New research has shown that it is possible to hide from an AI video system with the aid of a simple color printout. Researchers from Ku Leuven University, Belgium presented an approach to generate adversarial patches to targets with lots of intra-class variety, namely persons. They showed that the image they designed can hide a whole person from an AI-powered computer-vision system, a person detector. They demonstrated it on a popular open-source object recognition system called YoLo(v2).

The trick could conceivably let crooks hide from security cameras, or offer dissidents a way to dodge government scrutiny.
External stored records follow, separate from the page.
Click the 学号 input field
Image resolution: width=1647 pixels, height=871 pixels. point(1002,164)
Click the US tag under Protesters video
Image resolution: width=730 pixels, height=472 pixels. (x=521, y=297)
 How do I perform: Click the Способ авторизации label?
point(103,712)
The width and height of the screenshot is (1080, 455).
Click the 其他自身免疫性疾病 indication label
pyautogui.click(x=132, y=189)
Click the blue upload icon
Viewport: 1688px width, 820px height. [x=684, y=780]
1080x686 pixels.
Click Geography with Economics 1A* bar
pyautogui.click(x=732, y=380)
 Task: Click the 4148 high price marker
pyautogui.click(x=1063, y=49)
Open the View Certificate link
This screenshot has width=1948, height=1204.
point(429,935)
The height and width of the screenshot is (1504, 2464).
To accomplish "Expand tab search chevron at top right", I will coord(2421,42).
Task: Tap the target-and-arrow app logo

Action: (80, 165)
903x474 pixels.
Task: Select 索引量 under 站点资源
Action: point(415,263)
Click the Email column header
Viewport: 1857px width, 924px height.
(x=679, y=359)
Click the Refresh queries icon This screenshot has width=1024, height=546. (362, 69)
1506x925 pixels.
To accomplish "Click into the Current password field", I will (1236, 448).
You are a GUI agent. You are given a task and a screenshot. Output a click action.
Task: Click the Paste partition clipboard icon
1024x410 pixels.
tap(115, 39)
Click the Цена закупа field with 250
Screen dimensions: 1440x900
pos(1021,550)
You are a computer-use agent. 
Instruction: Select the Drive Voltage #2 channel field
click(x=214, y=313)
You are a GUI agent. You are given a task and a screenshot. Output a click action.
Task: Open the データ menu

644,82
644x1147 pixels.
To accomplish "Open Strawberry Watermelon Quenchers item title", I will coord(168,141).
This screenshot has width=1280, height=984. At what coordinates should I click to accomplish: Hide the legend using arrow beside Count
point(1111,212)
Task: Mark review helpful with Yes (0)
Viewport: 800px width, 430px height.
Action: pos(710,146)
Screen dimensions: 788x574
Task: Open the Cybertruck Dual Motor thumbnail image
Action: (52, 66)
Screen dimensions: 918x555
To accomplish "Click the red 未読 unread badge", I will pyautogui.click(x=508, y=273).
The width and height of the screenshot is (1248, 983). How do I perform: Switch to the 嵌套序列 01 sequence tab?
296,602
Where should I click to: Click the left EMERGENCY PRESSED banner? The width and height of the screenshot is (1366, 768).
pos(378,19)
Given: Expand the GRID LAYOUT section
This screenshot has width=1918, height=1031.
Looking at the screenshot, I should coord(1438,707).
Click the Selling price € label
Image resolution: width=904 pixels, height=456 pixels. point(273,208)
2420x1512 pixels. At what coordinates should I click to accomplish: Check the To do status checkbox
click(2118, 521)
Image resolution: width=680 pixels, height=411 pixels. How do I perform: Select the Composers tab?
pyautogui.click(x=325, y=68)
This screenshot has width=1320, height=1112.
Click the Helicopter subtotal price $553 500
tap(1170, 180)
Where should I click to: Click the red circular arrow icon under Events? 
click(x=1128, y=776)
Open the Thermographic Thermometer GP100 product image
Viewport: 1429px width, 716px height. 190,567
Intruders can sneak around undetected by holding a small cardboard plate in front of their body aimed towards the surveillance camera, according to arxiv.org/abs.


“What our work proves is that it is possible to bypass camera surveillance systems using adversarial patches,” says Wiebe Van Ranst, one of the authors.

Adapting the approach to off-the-shelf video surveillance systems shouldn’t be too hard, says Van Ranst. “At the moment we also need to know which detector is in use. What we’d like to do in the future is generate a patch that works on multiple detectors at the same time,” he told MIT technologyreview.com.

The technology exploits what’s known as adversarial machine learning. Most computer vision relies on training a (convolutional) neural network to recognize different things by feeding it examples and tweaking its parameters until it classifies objects correctly.

By feeding examples into a trained deep neural net and monitoring the output, it is possible to infer what types of images confuse or fool the system.